Demonstration of perception-driven target selection and pick execution on resource-limited embedded hardware.

Embedded constraints Closed-loop behavior Robustness-first

The video shows Jetank detection and pick cycle: detect → approach → pick.

Motivation

The motivation for this project was primarily educational. The Jetank is a commercially available mobile robot equipped with a four-degree-of-freedom manipulator, a monocular RGB camera, and a Jetson Nano 4GB running the JetBot software stack.

Due to the limited computational resources and memory available on the Jetson platform, the project focused on evaluating perception-driven manipulation under strict hardware constraints. A lightweight vision model was used for object classification, without fine-tuning for object detection.

The primary goal was to observe the trade-offs between detection accuracy, classification reliability, and inference latency on resource-limited embedded hardware, and to assess the feasibility of closed-loop pick execution under these constraints.

System overview

The solution is structured as a modular perception–planning–execution pipeline deployed on embedded hardware. Perception and motion control are decoupled into separate runtime components, enabling independent development and evaluation of visual detection and robot behavior.

The perception module provides object localization results that are consumed by a planning layer responsible for filtering irrelevant scene elements and selecting a suitable target object. Target selection is based on geometric properties derived from visual observations and is designed to remain robust under limited computational resources.

Motion commands are generated from the estimated target pose and executed in a closed-loop manner, continuously updating perception and planning until alignment criteria are satisfied. Once the robot is sufficiently aligned with the target, a predefined pick routine is executed.

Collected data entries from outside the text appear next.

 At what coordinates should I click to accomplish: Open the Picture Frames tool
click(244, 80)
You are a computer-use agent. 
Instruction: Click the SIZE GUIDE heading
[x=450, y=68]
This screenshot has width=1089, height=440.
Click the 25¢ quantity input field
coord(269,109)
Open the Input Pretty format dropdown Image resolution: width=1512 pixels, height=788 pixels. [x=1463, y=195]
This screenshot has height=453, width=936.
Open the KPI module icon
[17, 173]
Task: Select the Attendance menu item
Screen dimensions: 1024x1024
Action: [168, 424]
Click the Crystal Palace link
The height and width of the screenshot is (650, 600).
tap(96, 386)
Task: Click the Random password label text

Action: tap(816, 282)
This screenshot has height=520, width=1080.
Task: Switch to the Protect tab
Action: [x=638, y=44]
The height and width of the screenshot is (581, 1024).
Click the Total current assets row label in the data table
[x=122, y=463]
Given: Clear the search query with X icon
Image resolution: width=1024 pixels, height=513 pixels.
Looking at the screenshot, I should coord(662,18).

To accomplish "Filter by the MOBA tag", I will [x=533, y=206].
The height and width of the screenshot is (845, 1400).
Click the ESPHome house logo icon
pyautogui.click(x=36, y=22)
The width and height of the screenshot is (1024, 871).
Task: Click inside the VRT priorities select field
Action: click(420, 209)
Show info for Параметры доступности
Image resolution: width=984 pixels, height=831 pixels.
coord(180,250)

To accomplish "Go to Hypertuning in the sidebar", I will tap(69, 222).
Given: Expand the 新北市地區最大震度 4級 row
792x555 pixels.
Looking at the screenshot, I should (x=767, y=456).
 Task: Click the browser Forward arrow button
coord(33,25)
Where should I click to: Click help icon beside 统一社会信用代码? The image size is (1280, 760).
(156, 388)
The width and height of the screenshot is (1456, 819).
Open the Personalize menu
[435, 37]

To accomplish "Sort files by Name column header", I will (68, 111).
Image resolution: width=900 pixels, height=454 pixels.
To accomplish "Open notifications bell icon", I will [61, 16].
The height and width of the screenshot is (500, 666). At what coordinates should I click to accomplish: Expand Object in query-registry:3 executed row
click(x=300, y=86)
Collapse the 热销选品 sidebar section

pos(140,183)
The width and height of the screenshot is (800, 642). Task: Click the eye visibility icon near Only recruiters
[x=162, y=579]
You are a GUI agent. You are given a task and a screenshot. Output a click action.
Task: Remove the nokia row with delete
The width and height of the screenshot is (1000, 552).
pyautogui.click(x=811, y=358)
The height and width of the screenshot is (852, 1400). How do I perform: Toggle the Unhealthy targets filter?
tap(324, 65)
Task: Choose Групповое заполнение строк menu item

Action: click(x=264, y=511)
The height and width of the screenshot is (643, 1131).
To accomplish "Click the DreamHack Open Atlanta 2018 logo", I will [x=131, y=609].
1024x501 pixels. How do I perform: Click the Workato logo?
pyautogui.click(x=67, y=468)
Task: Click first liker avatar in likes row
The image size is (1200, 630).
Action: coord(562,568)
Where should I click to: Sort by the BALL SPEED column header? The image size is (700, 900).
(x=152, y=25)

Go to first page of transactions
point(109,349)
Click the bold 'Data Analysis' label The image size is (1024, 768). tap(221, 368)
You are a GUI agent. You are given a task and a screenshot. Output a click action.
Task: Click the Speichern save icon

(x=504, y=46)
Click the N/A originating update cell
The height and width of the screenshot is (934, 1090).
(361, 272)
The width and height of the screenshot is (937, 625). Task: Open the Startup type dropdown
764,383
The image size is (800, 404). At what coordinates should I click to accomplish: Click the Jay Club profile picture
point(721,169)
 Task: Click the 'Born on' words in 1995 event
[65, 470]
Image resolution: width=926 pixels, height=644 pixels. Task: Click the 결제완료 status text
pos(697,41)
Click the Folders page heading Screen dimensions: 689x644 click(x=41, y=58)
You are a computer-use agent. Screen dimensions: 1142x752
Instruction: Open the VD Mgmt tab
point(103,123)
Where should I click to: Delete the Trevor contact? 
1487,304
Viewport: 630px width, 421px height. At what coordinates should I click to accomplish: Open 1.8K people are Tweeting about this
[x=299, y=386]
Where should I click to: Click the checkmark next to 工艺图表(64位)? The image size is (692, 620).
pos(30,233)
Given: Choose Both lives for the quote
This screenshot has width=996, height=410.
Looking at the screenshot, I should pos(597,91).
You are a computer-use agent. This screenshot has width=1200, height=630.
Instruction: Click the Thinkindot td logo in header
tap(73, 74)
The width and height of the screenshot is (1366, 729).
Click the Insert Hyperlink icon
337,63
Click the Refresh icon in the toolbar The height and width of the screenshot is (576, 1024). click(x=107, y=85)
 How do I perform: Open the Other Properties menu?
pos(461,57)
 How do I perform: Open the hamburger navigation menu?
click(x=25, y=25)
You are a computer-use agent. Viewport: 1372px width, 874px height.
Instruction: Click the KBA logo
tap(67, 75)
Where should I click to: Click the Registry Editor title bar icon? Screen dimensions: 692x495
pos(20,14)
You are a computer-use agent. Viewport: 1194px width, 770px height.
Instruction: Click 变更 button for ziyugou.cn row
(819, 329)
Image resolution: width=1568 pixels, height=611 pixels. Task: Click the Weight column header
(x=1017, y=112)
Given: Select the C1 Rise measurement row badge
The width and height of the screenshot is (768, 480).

The overall system follows an iterative sense–plan–act cycle optimized for resource-constrained platforms, prioritizing robustness and predictable behavior over model complexity.

Key challenges addressed

The primary challenges of the project were the limited computational and power resources of the embedded platform, sensitivity to lighting conditions and partial occlusions, and achieving reliable pick execution without precise environment calibration. A significant engineering challenge was reducing the overall cycle time, which initially exceeded one minute due to repeated initialization overhead in the perception pipeline. Optimizing the runtime structure enabled the system to reach a cycle time of approximately 1.5 seconds, making closed-loop operation feasible on the target hardware.